NAPOLI. Un presidio di mamme che si sono date appuntamento per manifestare contro rapine e scippi subiti dai loro figli. L’anima della manifestazione di oggi, a Napoli, è il coordinamento delle mamme di minorenni vittime di ‘reati predatori violenti’. La scelta del luogo del sit in non è stata casuale: lo spazio davanti alla stazione della metro di Salvator Rosa. E’ qui che, nella zona compresa tra piazza Canneto, piazza Leonardo e via Salvator Rosa, via Girolamo Santacroce e via Giacinto Gigante, come denunciato, si sono registrate, di recente, 14 rapine in una sola settimana. L’invito del coordinamento è a “non sottovalutare la microcriminalità e considerare il fatto che i reati predatori sui minori non hanno una minore importanza”.

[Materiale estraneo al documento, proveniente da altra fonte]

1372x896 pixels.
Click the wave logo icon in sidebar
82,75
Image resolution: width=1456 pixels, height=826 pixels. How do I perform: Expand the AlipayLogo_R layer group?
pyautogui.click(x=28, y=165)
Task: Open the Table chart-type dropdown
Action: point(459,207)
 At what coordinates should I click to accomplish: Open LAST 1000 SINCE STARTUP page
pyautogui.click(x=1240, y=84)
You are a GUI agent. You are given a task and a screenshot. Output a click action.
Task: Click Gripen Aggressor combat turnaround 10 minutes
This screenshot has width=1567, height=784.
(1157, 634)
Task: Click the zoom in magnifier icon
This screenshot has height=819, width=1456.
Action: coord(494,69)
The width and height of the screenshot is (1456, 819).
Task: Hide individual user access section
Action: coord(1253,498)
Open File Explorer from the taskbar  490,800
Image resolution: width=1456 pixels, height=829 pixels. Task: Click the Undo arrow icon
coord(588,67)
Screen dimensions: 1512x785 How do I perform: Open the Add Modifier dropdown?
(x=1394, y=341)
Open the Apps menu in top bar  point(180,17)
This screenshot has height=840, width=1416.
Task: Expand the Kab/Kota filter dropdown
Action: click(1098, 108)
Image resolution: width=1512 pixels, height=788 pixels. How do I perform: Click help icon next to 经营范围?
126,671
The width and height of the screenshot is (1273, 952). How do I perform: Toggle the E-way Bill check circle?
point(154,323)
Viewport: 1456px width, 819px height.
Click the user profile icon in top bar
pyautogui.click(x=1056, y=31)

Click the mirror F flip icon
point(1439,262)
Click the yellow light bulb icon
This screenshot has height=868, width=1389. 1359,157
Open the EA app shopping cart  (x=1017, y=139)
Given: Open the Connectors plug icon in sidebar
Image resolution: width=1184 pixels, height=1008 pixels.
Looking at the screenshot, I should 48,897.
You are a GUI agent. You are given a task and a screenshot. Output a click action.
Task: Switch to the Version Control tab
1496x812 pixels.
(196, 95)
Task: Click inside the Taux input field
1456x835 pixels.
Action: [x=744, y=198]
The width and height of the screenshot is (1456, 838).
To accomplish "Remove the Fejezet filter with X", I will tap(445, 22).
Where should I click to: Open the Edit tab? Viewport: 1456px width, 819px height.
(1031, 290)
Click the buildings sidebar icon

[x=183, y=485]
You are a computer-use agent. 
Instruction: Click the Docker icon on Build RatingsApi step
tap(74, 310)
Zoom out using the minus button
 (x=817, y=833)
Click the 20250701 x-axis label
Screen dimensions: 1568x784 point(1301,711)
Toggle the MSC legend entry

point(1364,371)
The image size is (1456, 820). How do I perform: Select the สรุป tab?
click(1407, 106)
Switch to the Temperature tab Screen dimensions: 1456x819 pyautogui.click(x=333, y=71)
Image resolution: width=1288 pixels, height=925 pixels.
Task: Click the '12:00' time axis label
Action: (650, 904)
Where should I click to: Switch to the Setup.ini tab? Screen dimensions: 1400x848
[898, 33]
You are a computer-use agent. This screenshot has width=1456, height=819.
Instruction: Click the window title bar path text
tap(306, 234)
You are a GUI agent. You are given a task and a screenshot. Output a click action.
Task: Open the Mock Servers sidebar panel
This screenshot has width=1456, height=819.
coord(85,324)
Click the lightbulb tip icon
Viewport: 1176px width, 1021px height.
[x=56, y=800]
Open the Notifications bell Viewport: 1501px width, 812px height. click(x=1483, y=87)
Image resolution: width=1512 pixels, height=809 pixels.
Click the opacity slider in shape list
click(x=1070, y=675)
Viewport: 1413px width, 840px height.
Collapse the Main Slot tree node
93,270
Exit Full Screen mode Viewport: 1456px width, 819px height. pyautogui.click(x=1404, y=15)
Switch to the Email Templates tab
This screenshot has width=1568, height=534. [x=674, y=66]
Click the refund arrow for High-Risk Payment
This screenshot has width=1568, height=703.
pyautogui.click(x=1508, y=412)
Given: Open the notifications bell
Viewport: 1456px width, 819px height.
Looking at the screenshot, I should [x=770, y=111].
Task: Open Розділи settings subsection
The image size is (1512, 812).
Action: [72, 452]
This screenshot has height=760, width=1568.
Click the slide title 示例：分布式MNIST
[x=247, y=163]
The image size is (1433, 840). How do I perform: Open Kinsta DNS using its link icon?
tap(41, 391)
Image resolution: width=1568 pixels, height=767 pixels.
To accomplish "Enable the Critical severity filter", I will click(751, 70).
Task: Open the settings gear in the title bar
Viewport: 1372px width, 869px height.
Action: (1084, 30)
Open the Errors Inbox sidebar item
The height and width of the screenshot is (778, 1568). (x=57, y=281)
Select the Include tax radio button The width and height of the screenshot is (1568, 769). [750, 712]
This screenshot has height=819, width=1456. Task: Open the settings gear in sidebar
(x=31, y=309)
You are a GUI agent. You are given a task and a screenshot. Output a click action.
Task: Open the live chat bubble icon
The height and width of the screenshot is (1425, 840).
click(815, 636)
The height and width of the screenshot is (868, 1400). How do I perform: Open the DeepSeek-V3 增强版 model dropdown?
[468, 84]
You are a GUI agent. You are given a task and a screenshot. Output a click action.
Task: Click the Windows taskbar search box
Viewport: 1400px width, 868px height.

Tra le persone che sono state in piazza, anche Maria Luisa Iavarone, la mamma di Arturo, accoltellato alla gola, a Napoli, una settimana prima di Natale, quando aveva 17 anni, quasi due anni fa. “Non gli daremo la città, perché Napoli è della gente perbene”. Le parole dai toni battaglieri sono di Maria Rosaria Del Giudice, una delle tante mamme che ha organizzato la manifestazione in via Salvator Rosa. L’obiettivo è “riprendersi un territorio bersagliato da violenza e atti predatori soprattutto contro i minori” all’indomani dell’escalation di episodi che ha martoriato il quartiere Avvocata. Al fianco del coordinamento rosa, nel presidio vicino la stazione del metrò, l’associazione Artur con Maria Luisa Iavarone e tutti i comitati dei genitori che hanno deciso di fare rete contro le baby gang.